##### DATA IN THIS EXERCISE

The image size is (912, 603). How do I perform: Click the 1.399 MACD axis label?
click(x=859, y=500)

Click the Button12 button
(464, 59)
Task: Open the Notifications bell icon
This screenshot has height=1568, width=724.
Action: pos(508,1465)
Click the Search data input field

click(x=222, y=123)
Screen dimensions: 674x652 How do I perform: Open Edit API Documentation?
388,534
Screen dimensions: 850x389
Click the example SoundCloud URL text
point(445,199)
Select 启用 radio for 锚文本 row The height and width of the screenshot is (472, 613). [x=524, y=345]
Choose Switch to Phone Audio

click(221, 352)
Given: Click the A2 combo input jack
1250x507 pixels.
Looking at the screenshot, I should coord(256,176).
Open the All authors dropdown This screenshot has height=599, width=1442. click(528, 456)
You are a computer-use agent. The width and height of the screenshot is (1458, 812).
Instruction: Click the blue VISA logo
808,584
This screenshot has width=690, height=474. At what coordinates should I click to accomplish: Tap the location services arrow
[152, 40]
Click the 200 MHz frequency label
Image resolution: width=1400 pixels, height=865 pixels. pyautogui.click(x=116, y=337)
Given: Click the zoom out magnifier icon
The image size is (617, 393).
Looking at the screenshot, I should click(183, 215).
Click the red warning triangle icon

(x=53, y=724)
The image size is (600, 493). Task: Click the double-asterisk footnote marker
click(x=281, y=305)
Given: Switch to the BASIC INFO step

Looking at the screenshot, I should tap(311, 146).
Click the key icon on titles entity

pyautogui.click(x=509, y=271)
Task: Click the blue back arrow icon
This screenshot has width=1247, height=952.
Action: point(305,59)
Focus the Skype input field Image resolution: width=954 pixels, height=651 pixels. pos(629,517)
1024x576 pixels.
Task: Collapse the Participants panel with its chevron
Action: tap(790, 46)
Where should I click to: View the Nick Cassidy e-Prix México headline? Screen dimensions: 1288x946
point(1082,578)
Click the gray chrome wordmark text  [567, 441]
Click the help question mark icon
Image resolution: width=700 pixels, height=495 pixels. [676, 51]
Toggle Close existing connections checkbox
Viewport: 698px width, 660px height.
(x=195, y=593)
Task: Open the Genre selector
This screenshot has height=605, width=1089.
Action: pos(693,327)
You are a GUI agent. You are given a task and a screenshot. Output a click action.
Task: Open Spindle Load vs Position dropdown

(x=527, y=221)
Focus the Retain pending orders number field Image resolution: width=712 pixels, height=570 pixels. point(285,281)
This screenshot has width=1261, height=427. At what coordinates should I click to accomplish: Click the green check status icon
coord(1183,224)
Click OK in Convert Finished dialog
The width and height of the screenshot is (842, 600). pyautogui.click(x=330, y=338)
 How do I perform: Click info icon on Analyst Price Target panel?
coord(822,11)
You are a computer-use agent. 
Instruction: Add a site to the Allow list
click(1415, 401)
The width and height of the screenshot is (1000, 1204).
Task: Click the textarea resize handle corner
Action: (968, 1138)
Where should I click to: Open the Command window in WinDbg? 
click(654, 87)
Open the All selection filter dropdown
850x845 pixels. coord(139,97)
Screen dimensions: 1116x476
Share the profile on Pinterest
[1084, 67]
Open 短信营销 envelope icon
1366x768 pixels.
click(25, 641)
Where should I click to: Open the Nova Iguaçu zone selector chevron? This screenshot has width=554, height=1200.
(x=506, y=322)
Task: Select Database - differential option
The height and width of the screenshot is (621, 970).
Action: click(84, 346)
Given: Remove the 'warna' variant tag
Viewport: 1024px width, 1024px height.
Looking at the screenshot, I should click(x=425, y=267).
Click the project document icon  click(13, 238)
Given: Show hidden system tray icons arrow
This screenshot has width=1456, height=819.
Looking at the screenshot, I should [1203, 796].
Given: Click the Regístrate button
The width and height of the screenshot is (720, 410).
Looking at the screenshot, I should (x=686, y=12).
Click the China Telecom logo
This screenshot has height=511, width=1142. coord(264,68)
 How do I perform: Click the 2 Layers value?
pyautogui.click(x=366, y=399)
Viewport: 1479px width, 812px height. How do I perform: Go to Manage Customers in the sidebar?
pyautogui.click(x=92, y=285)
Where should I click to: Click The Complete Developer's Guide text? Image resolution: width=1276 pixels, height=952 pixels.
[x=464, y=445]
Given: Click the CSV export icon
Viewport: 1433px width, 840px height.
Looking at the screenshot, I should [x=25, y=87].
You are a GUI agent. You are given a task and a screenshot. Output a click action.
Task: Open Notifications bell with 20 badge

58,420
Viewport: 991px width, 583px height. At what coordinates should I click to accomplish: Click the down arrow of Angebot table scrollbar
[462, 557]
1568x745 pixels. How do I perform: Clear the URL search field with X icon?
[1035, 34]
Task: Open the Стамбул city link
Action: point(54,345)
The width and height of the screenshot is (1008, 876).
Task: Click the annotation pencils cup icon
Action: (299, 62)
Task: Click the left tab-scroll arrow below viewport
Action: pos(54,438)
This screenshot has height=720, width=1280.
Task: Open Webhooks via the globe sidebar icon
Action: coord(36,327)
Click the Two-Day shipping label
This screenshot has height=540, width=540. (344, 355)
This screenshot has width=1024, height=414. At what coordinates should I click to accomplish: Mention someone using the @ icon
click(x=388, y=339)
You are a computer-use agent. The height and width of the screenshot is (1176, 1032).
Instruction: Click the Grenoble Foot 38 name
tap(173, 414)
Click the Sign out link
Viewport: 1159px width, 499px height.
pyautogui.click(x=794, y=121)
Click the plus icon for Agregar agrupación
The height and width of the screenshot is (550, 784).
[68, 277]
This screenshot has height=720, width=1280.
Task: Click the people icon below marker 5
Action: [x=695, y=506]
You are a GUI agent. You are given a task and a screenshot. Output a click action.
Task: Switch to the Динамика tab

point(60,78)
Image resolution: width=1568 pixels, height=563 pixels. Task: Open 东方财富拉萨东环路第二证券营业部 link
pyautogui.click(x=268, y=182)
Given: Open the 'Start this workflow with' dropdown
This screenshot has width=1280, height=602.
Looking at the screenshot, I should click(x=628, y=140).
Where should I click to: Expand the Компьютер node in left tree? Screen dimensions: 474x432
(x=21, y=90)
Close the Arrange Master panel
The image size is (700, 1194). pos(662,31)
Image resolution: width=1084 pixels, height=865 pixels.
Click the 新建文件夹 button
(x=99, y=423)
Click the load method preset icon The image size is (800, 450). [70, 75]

##########

PROMPT – Copy the data exactly as it was presented.

SOLUTION FOR THIS EXERCISE –
The image size is (912, 603). How do I perform: Click the 1.399 MACD axis label?
click(x=859, y=500)

Click the Button12 button
(464, 59)
Task: Open the Notifications bell icon
This screenshot has height=1568, width=724.
Action: pos(508,1465)
Click the Search data input field

click(x=222, y=123)
Screen dimensions: 674x652 How do I perform: Open Edit API Documentation?
388,534
Screen dimensions: 850x389
Click the example SoundCloud URL text
point(445,199)
Select 启用 radio for 锚文本 row The height and width of the screenshot is (472, 613). [x=524, y=345]
Choose Switch to Phone Audio

click(221, 352)
Given: Click the A2 combo input jack
1250x507 pixels.
Looking at the screenshot, I should coord(256,176).
Open the All authors dropdown This screenshot has height=599, width=1442. click(528, 456)
You are a computer-use agent. The width and height of the screenshot is (1458, 812).
Instruction: Click the blue VISA logo
808,584
This screenshot has width=690, height=474. At what coordinates should I click to accomplish: Tap the location services arrow
[152, 40]
Click the 200 MHz frequency label
Image resolution: width=1400 pixels, height=865 pixels. pyautogui.click(x=116, y=337)
Given: Click the zoom out magnifier icon
The image size is (617, 393).
Looking at the screenshot, I should click(183, 215).
Click the red warning triangle icon

(x=53, y=724)
The image size is (600, 493). Task: Click the double-asterisk footnote marker
click(x=281, y=305)
Given: Switch to the BASIC INFO step

Looking at the screenshot, I should tap(311, 146).
Click the key icon on titles entity

pyautogui.click(x=509, y=271)
Task: Click the blue back arrow icon
This screenshot has width=1247, height=952.
Action: point(305,59)
Focus the Skype input field Image resolution: width=954 pixels, height=651 pixels. pos(629,517)
1024x576 pixels.
Task: Collapse the Participants panel with its chevron
Action: tap(790, 46)
Where should I click to: View the Nick Cassidy e-Prix México headline? Screen dimensions: 1288x946
point(1082,578)
Click the gray chrome wordmark text  [567, 441]
Click the help question mark icon
Image resolution: width=700 pixels, height=495 pixels. [676, 51]
Toggle Close existing connections checkbox
Viewport: 698px width, 660px height.
(x=195, y=593)
Task: Open the Genre selector
This screenshot has height=605, width=1089.
Action: pos(693,327)
You are a GUI agent. You are given a task and a screenshot. Output a click action.
Task: Open Spindle Load vs Position dropdown

(x=527, y=221)
Focus the Retain pending orders number field Image resolution: width=712 pixels, height=570 pixels. point(285,281)
This screenshot has width=1261, height=427. At what coordinates should I click to accomplish: Click the green check status icon
coord(1183,224)
Click OK in Convert Finished dialog
The width and height of the screenshot is (842, 600). pyautogui.click(x=330, y=338)
 How do I perform: Click info icon on Analyst Price Target panel?
coord(822,11)
You are a computer-use agent. 
Instruction: Add a site to the Allow list
click(1415, 401)
The width and height of the screenshot is (1000, 1204).
Task: Click the textarea resize handle corner
Action: (968, 1138)
Where should I click to: Open the Command window in WinDbg? 
click(654, 87)
Open the All selection filter dropdown
850x845 pixels. coord(139,97)
Screen dimensions: 1116x476
Share the profile on Pinterest
[1084, 67]
Open 短信营销 envelope icon
1366x768 pixels.
click(25, 641)
Where should I click to: Open the Nova Iguaçu zone selector chevron? This screenshot has width=554, height=1200.
(x=506, y=322)
Task: Select Database - differential option
The height and width of the screenshot is (621, 970).
Action: click(84, 346)
Given: Remove the 'warna' variant tag
Viewport: 1024px width, 1024px height.
Looking at the screenshot, I should click(x=425, y=267).
Click the project document icon  click(13, 238)
Given: Show hidden system tray icons arrow
This screenshot has width=1456, height=819.
Looking at the screenshot, I should [1203, 796].
Given: Click the Regístrate button
The width and height of the screenshot is (720, 410).
Looking at the screenshot, I should (x=686, y=12).
Click the China Telecom logo
This screenshot has height=511, width=1142. coord(264,68)
 How do I perform: Click the 2 Layers value?
pyautogui.click(x=366, y=399)
Viewport: 1479px width, 812px height. How do I perform: Go to Manage Customers in the sidebar?
pyautogui.click(x=92, y=285)
Where should I click to: Click The Complete Developer's Guide text? Image resolution: width=1276 pixels, height=952 pixels.
[x=464, y=445]
Given: Click the CSV export icon
Viewport: 1433px width, 840px height.
Looking at the screenshot, I should [x=25, y=87].
You are a GUI agent. You are given a task and a screenshot. Output a click action.
Task: Open Notifications bell with 20 badge

58,420
Viewport: 991px width, 583px height. At what coordinates should I click to accomplish: Click the down arrow of Angebot table scrollbar
[462, 557]
1568x745 pixels. How do I perform: Clear the URL search field with X icon?
[1035, 34]
Task: Open the Стамбул city link
Action: point(54,345)
The width and height of the screenshot is (1008, 876).
Task: Click the annotation pencils cup icon
Action: (299, 62)
Task: Click the left tab-scroll arrow below viewport
Action: pos(54,438)
This screenshot has height=720, width=1280.
Task: Open Webhooks via the globe sidebar icon
Action: coord(36,327)
Click the Two-Day shipping label
This screenshot has height=540, width=540. (344, 355)
This screenshot has width=1024, height=414. At what coordinates should I click to accomplish: Mention someone using the @ icon
click(x=388, y=339)
You are a computer-use agent. The height and width of the screenshot is (1176, 1032).
Instruction: Click the Grenoble Foot 38 name
tap(173, 414)
Click the Sign out link
Viewport: 1159px width, 499px height.
pyautogui.click(x=794, y=121)
Click the plus icon for Agregar agrupación
The height and width of the screenshot is (550, 784).
[68, 277]
This screenshot has height=720, width=1280.
Task: Click the people icon below marker 5
Action: [x=695, y=506]
You are a GUI agent. You are given a task and a screenshot. Output a click action.
Task: Switch to the Динамика tab

point(60,78)
Image resolution: width=1568 pixels, height=563 pixels. Task: Open 东方财富拉萨东环路第二证券营业部 link
pyautogui.click(x=268, y=182)
Given: Open the 'Start this workflow with' dropdown
This screenshot has width=1280, height=602.
Looking at the screenshot, I should click(x=628, y=140).
Where should I click to: Expand the Компьютер node in left tree? Screen dimensions: 474x432
(x=21, y=90)
Close the Arrange Master panel
The image size is (700, 1194). pos(662,31)
Image resolution: width=1084 pixels, height=865 pixels.
Click the 新建文件夹 button
(x=99, y=423)
Click the load method preset icon The image size is (800, 450). [70, 75]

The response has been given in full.